Reducción de emisiones de gas metano: clave para la transición energética en México
El Plan Nacional de Energía, actualmente en desarrollo por la Secretaría de Energía,será fundamental para definir el rumbo en temas como la adopción de energías renovables,la autosuficiencia energética, la disminución de la dependencia del gas natural importadoy el fortalecimiento de la economía nacional.
Por Daniel Zavala
La transición energética y el impulso de la prosperidad compartida cobran relevancia en México a partir del inicio de la administración de la presidenta Claudia Sheinbaum. En este contexto, la reducción de emisiones de metano —el principal componente del gas natural— es clave para alcanzar estos objetivos, ya que tiene impactos directos en la protección ambiental y social, la seguridad y la eficiencia energética.
El Plan Nacional de Energía, actualmente en desarrollo por la Secretaría de Energía, será fundamental para definir el rumbo en temas como la adopción de energías renovables, la autosuficiencia energética, la disminución de la dependencia del gas natural importado y el fortalecimiento de la economía nacional.
México enfrenta un reto significativo: más de 70% del gas natural consumido es importado de EU (Secretaría de Energía, Perspectivas de Gas Natural 2023-2037, 2024. https://base.energia.gob.mx/Prospectivas23/PGN_23-37_F.pdf), lo que lo posiciona como el tercer mayor importador de gas por ductos en el mundo. Esta alta dependencia expone a México y deja al país vulnerable en caso de fluctuaciones en el suministro.

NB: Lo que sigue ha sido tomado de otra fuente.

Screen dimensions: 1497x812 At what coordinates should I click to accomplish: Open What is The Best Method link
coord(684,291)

A ello se suman prácticas como la quema y el venteo de gas, así como las fugas en las infraestructuras de producción, lo que resulta en una pérdida significativa de este recurso. Se estima que millones de pies cúbicos de gas natural producido en México se desperdician a través de estas prácticas que, de eliminarse, podrían satisfacer parte de la creciente demanda energética. Es decir, si esta cantidad de gas que se escapa a la atmósfera se recuperara, sería suficiente para cubrir casi un tercio del consumo actual de gas del sector hidrocarburos (Daniel Zavala-Araiza et al. 2021. A tale of two regions: methane emissions from oil and gas production in offshore/onshore Mexico. Environ. Res. Lett. 16 024019).
Ante estos desafíos, y considerando que el metano es un gas de efecto invernadero con un impacto climático a corto plazo mayor que el CO2, Pemex presentó en marzo de este año su Plan de Sostenibilidad, una excelente noticia por su ambición y porque aborda áreas clave, como la mitigación del cambio climático y los impactos negativos en las comunidades. Sus pilares clave se centran en la reducción de emisiones de gases de efecto invernadero (GEI) y la transición energética, con el objetivo de reducir las emisiones de metano en un 30% para 2030.

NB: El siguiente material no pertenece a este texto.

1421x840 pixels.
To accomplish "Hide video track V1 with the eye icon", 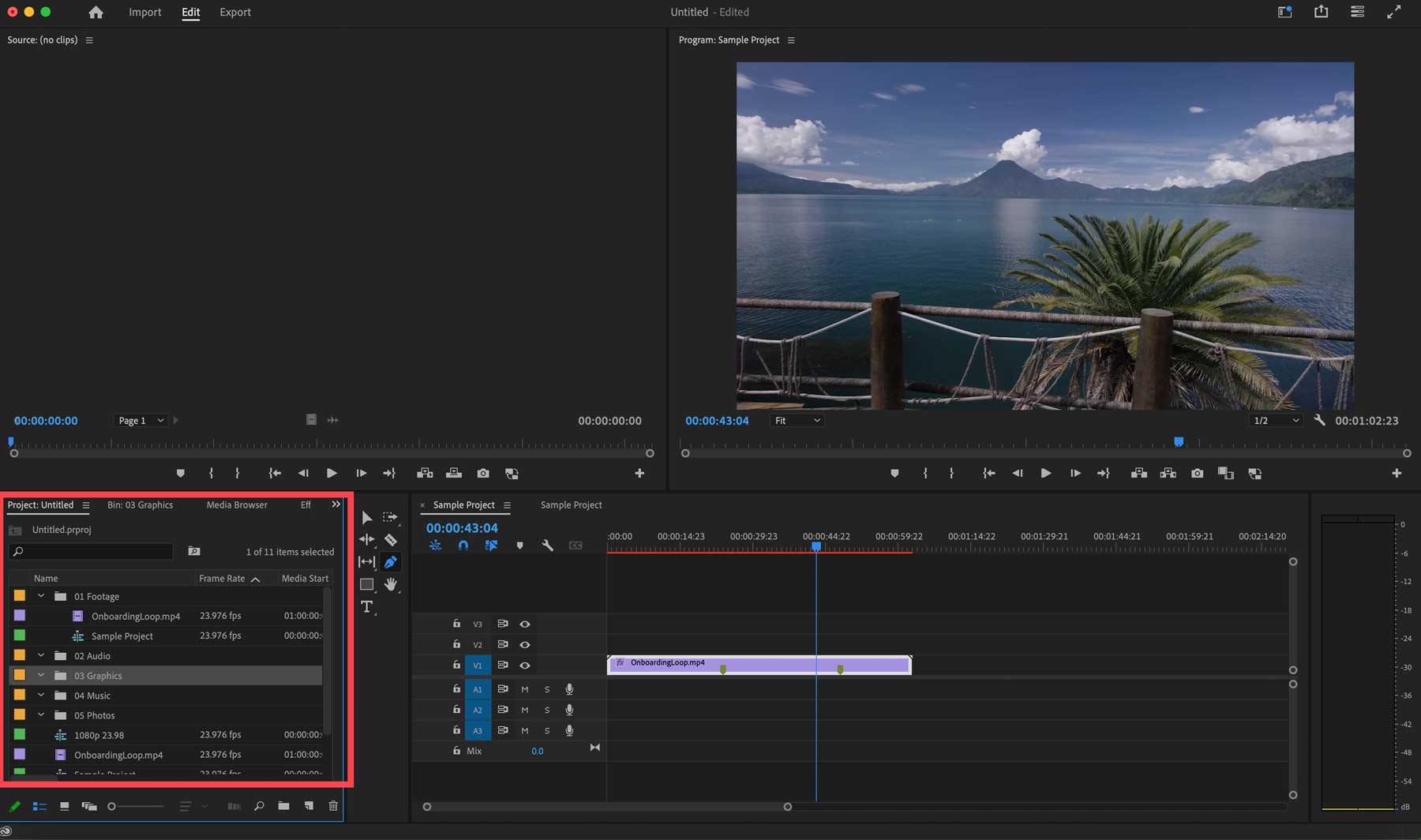I will point(525,665).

Para alcanzar esta meta, Pemex tiene contemplado implementar programas de monitoreo y cuantificación de emisiones, una estrategia de alto impacto que también resulta factible y que podría ser apoyada con soluciones tecnológicas como MethaneSAT. Este satélite, lanzado este año por el Environmental Defense Fund (EDF) —una organización civil y apartidista dedicada a encontrar soluciones a los retos ambientales en el mundo en materia de energía, aire limpio y océanos—, es capaz de detectar y medir con precisión las emisiones de metano a nivel global. Con esta información se identificarán fuentes de emisión para tomar acciones de mitigación y monitoreo del avance de reducción.
Este tipo de datos podrían ser de gran utilidad para el gobierno de la presidenta Sheinbaum y de Pemex en su esfuerzo por mejorar la eficiencia energética y reducir el impacto ambiental de estas emisiones.
En este sentido, crear sinergias con organizaciones internacionales para obtener experiencia técnica y acceso a tecnologías puede ser clave para que México cumpla con sus compromisos ambientales internacionales de manera innovadora, apoyado por las mejores prácticas mientras se fortalecen las capacidades técnicas en el país. Además, un enfoque basado en la ciencia y la tecnología para la reducción de emisiones, junto con soluciones que mejoren la calidad del aire, puede facilitar el desarrollo de políticas públicas que promueven soluciones ambientales efectivas.
Bajo el liderazgo de la presidenta Sheinbaum, las políticas que se diseñen y pongan en marcha para reducir las emisiones de metano no sólo fortalecerán la seguridad energética, sino que también mitigarán los efectos del cambio climático, beneficiando directamente a la sociedad mexicana. Estas acciones abren oportunidades para una colaboración en la que organizaciones especializadas aporten al éxito de estos objetivos.